Meredith Brinster's original research, suggesting that learning words by inference is more powerful for 3-year- olds than just being told their meaning, is intriguing and may have important implications for the future of teaching, her faculty adviser said.
"One of the things that is particularly exciting about the work Meredith is doing is its potential to change the way we think about education and learning," said Justin Halberda, assistant professor of psychological and brain sciences at Johns Hopkins.
Brinster's work was funded by a Johns Hopkins Provost's Undergraduate Research Award. One of about 45 PURA winners this academic year, Brinster, a senior, will present the results of her research at an awards ceremony held at Johns Hopkins on March 8. A graduate of Shawnee Regional High School in Medford, she will also present at a meeting of the Society for Research in Child Development, to be held in Boston March 29 to April 1.
Interested in how very young children learn to attach the names of objects to the objects themselves, Brinster designed a study to measure which word-learning strategy was more effective: direct instruction, in which an adult "directly" points to and names an unfamiliar object, or inference, in which toddlers use reason (such as process of elimination) to mentally "fasten" an unfamiliar word to an unfamiliar object. Based on previous research, Brinster posited that the young children would learn words more quickly via inference.
According to her preliminary results, she was correct.
"We found that our hypothesis was true, and that inference is better than instruction," said Brinster, a psychology major.
Over the summer, Brinster worked with 100 children, ages 36 to 42 months, who came to the Laboratory for Child Development on the Johns Hopkins Homewood campus. One trial tested how well children learned words through inference, and the other how well they learned through direct instruction.
During the inference trial, Brinster showed the youngsters both familiar and strange objects (for instance, a ball and a plumber's "T" connector). After saying a nonsense word ("blicket," for instance), she would ask them to either point to or grab hold of the "matching" item. Since a ball is a "ball," the children might conclude that the unfamiliar object — the "T" — was the "blicket".

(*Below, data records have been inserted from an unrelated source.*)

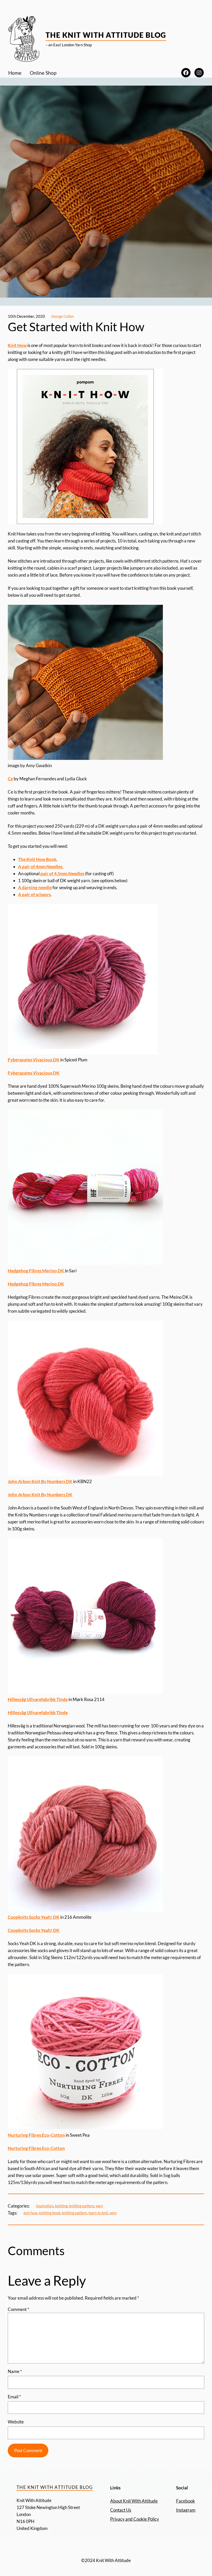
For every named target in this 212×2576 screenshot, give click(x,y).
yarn (99, 2205)
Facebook (185, 2501)
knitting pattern (81, 2205)
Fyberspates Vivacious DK (33, 1059)
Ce (10, 778)
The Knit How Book (37, 859)
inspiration (45, 2205)
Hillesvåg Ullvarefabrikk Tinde (38, 1699)
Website (16, 2421)
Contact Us (120, 2510)
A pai (23, 866)
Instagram (185, 2510)
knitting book (49, 2212)
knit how (30, 2212)
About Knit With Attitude (134, 2501)
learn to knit (98, 2212)
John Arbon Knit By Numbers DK (40, 1481)
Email (14, 2396)
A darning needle (35, 887)
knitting (61, 2205)
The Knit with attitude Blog (106, 35)
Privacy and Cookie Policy (134, 2519)
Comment (18, 2309)
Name (15, 2371)
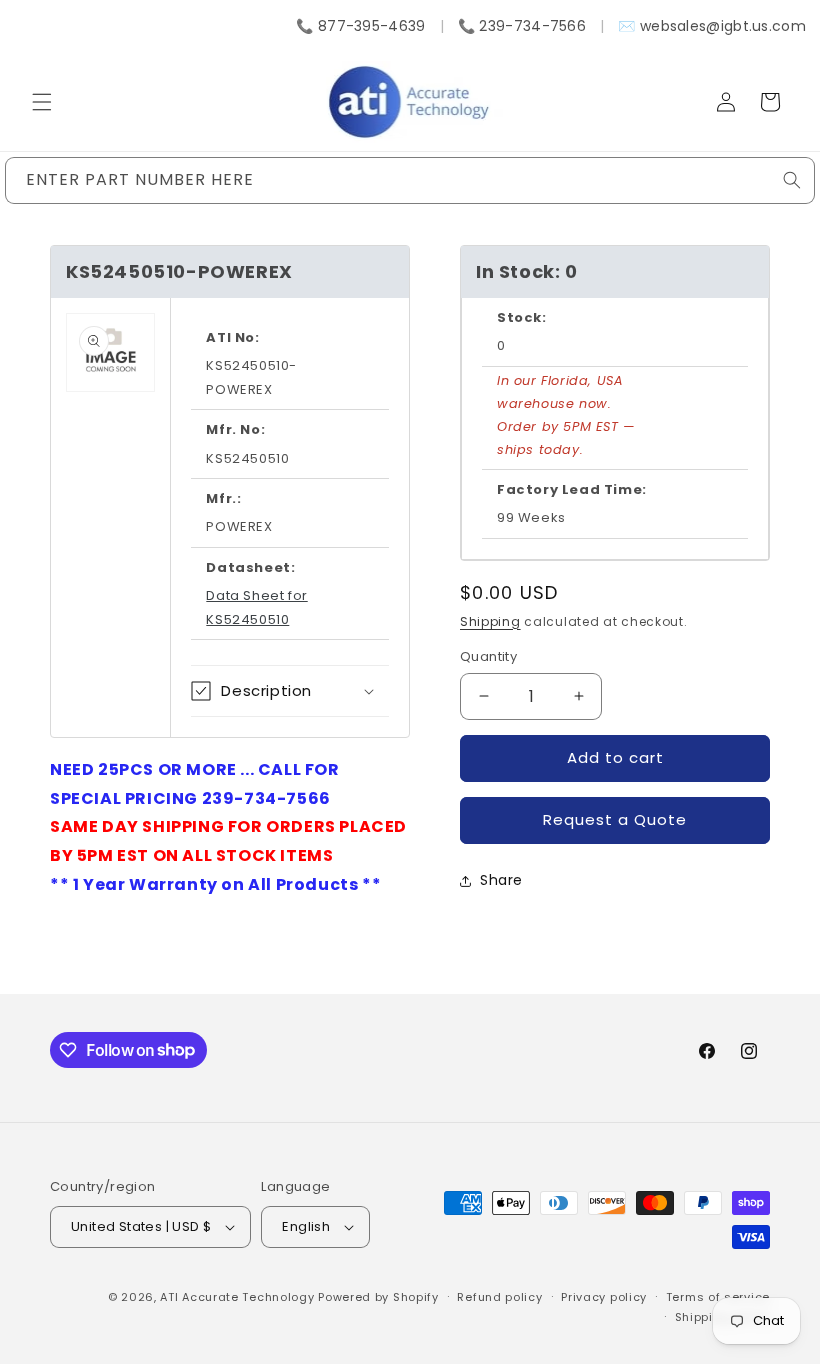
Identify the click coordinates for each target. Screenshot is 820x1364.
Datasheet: (250, 567)
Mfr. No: (235, 429)
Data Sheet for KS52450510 (256, 607)
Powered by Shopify (378, 1297)
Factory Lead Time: (572, 489)
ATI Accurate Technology (239, 1297)
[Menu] (42, 102)
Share (501, 880)
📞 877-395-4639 (360, 26)
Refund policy (499, 1297)
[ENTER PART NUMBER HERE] (792, 180)
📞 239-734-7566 (522, 26)
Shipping (490, 621)
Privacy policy (604, 1297)
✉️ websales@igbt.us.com (712, 26)
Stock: (522, 317)
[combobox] (410, 180)
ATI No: (232, 337)
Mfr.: (223, 498)
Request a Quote (615, 819)
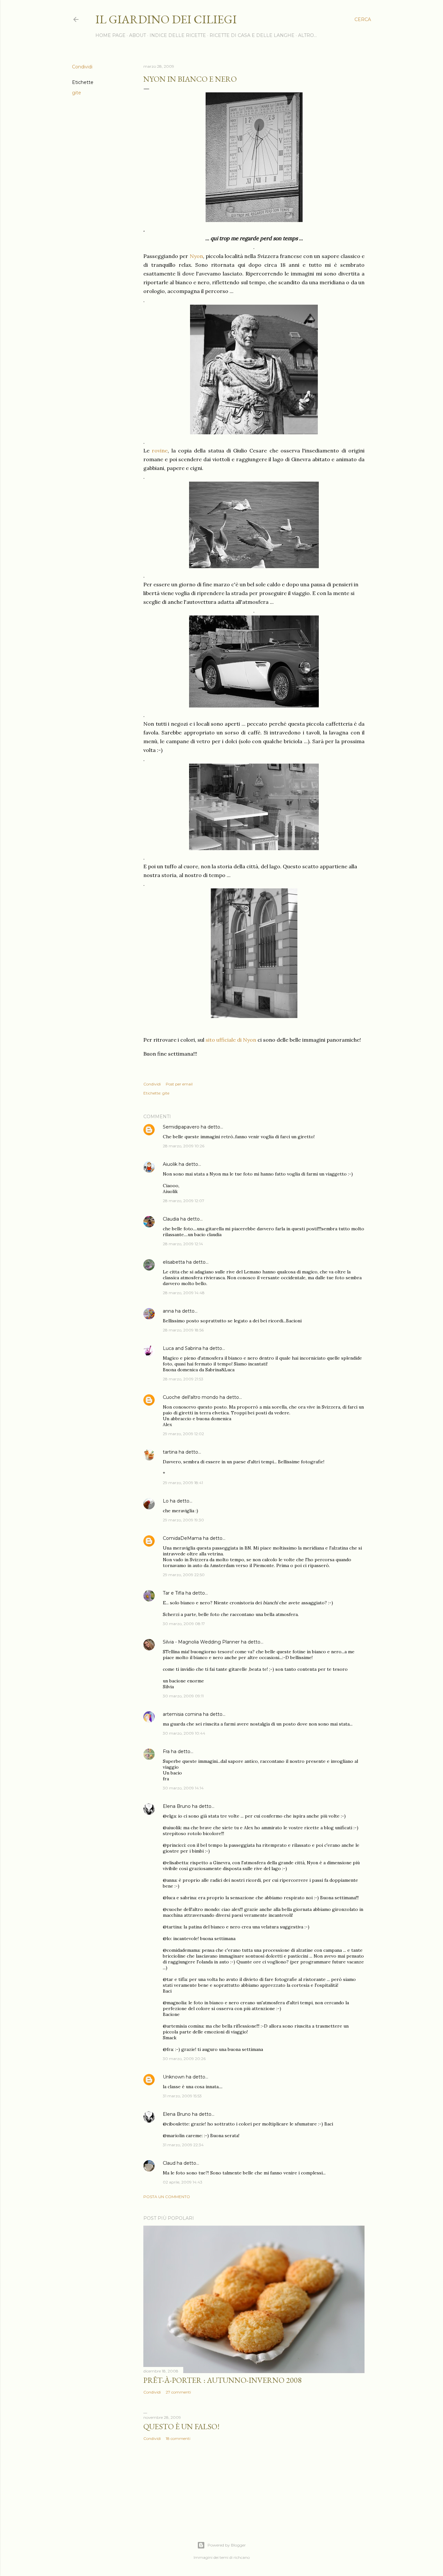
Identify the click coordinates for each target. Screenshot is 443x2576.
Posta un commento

In the direct instruction trial, the child was simply shown an unfamiliar item and heard the nonsense word.
A short while later, Brinster would invite the children to play with typical, familiar toys in the Lab's waiting area. During the relaxed play period, she would bring out a "blicket" or a "dax" that the children had seen during the trial, and ask the youngsters a question.
"For instance, I might say, 'I think one of these is called 'blicket,' but I can't remember which one it is. Can you help me? Do you know which one is the 'blicket?'" Brinster said. "This way, I could ascertain how well they learned the word. Once we analyzed all of our data, it was clear that inference worked best."
Halberda, Brinster's mentor, called his student's results "important."
"While we know that active engagement is the key to rapid learning," he said, "Meredith's result suggesting that knowledge gained via a child's own inferences is sometimes more powerful and longer lasting than knowledge gained through instruction may have powerful repercussions for how we teach new material. These implications have yet to be explored, but this first result is tantalizing."